This exhibition, displayed in conjunction with Theatre Country, showcases sculptural and installation works from the Sarjeant Gallery’s collection that were inspired by birds and bird watching.
Messages communicated by these works include the loss of native habitats and extinction of native species in New Zealand, efforts to preserve what remains, and the principle of kaitiakitanga (guardianship and protection). Candy Twitcher (2010) by Whanganui-born artist Kay Walsh was made in collaboration with architect John Verstappen during her three-month residency at Tylee Cottage in Whanganui in 2009. Taking the form of a bird-watching hut and constructed from recycled tongue and groove timber, Walsh invites the viewer to enter and view the gallery from a different perspective.
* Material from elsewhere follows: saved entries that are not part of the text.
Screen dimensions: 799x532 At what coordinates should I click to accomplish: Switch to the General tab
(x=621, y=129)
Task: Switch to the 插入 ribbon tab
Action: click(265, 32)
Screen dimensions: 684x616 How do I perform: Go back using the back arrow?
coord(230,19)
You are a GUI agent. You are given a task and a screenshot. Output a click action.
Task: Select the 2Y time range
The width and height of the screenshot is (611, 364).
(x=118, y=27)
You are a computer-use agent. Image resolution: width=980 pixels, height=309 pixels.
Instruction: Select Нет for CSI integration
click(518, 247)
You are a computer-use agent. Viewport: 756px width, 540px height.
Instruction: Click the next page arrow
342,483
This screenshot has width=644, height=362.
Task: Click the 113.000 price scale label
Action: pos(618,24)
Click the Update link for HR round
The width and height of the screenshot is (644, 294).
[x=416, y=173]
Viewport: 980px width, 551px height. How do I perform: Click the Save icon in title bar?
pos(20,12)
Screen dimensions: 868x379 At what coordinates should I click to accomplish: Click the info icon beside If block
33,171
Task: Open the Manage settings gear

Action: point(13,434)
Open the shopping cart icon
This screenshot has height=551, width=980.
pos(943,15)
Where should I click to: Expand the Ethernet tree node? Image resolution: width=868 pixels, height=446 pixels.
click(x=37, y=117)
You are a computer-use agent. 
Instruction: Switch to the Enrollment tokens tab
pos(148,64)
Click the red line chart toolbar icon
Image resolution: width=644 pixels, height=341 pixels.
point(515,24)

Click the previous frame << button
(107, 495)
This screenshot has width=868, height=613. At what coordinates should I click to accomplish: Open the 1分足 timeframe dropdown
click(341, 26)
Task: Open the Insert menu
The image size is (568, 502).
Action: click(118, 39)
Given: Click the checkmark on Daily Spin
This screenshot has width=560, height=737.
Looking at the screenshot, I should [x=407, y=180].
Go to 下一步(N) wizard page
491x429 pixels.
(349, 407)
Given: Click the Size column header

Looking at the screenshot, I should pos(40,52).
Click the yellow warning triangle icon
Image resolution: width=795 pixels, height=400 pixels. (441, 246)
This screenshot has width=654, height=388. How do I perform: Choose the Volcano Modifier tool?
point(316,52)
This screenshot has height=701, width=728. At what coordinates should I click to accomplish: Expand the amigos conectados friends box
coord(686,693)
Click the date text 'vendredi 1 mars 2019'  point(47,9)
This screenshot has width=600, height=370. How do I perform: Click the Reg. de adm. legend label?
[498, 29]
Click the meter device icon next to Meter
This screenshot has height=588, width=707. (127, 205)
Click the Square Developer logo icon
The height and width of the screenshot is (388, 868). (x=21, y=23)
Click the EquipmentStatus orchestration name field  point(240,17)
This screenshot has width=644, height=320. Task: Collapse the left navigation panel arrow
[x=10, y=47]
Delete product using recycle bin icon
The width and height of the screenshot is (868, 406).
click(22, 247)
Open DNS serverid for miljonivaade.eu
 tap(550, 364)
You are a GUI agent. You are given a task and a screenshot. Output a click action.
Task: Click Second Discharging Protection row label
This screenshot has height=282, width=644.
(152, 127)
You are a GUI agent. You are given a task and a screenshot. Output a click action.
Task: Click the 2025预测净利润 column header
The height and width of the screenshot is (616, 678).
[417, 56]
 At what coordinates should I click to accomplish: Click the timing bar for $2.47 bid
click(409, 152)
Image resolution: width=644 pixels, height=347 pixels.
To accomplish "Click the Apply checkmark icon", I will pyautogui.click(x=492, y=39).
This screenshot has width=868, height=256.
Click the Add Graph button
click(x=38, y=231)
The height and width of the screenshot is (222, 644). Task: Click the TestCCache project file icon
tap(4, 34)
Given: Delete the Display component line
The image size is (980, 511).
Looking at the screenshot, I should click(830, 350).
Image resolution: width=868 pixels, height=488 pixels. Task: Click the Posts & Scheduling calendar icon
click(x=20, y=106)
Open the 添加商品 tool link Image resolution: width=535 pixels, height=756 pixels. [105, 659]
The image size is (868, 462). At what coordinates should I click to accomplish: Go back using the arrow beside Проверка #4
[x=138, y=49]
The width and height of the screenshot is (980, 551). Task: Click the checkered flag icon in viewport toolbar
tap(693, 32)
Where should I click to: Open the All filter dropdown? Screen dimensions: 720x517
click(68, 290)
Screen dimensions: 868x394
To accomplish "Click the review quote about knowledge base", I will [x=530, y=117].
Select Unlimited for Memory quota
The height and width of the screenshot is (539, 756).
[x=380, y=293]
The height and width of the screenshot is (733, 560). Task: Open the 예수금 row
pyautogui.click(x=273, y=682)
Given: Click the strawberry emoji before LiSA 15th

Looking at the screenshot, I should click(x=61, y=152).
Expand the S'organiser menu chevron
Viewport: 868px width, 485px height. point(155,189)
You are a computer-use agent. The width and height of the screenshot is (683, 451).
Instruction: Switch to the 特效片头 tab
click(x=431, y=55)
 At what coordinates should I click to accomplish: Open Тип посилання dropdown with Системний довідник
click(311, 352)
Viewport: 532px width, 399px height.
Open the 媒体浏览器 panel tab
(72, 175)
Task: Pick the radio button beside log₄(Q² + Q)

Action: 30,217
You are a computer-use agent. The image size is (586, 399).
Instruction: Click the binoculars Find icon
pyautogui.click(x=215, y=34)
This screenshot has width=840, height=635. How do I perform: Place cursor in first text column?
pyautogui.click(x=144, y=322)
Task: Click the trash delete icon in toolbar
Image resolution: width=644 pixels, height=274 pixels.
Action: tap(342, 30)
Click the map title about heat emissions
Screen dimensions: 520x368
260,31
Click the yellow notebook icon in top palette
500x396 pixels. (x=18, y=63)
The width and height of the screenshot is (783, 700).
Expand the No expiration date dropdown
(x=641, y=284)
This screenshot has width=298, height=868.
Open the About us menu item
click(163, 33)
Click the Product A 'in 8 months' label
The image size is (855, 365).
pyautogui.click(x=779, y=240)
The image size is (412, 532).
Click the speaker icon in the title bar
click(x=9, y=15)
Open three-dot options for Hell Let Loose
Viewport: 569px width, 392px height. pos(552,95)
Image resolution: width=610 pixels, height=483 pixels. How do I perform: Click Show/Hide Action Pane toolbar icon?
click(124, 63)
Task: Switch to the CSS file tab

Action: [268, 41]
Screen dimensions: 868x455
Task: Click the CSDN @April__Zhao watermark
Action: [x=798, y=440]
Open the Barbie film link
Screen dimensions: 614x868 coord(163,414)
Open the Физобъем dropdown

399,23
The work was in part inspired by Mynah birds who were resident in the garden of the cottage during her stay in Whanganui. The structure also reminded Walsh of childhood huts remembered from her time growing up in Whanganui.
Auckland-based sculptor Warren Viscoe has had a long-held interest in exploring environmental issues through his large-scale sculptural works. In the 1982 installation work Fifteen Bird Calls that we have on view in the Gallery we see the artist using his preferred media – wood. The work is quite cryptic and as Curator Justin Paton noted that it explores the way “we endanger other forms of life even as we attempt to collect and care for them…” The work is a strange riddle with shuttlecocks – symbols of flight, contained in glass jars, like butterflies we captured as children and kept hostage in similar receptacles, thinking that puncture holes in the grease-proof paper lids would save the poor creatures from certain death.
Image Caption: Installation shot of Warren Viscoe, Fifteen Bird Calls, 1982 (1997/25/1) mixed media construction. Collection of the Sarjeant Gallery Te Whare o Rehua Whanganui. Gift of the artist, 1997.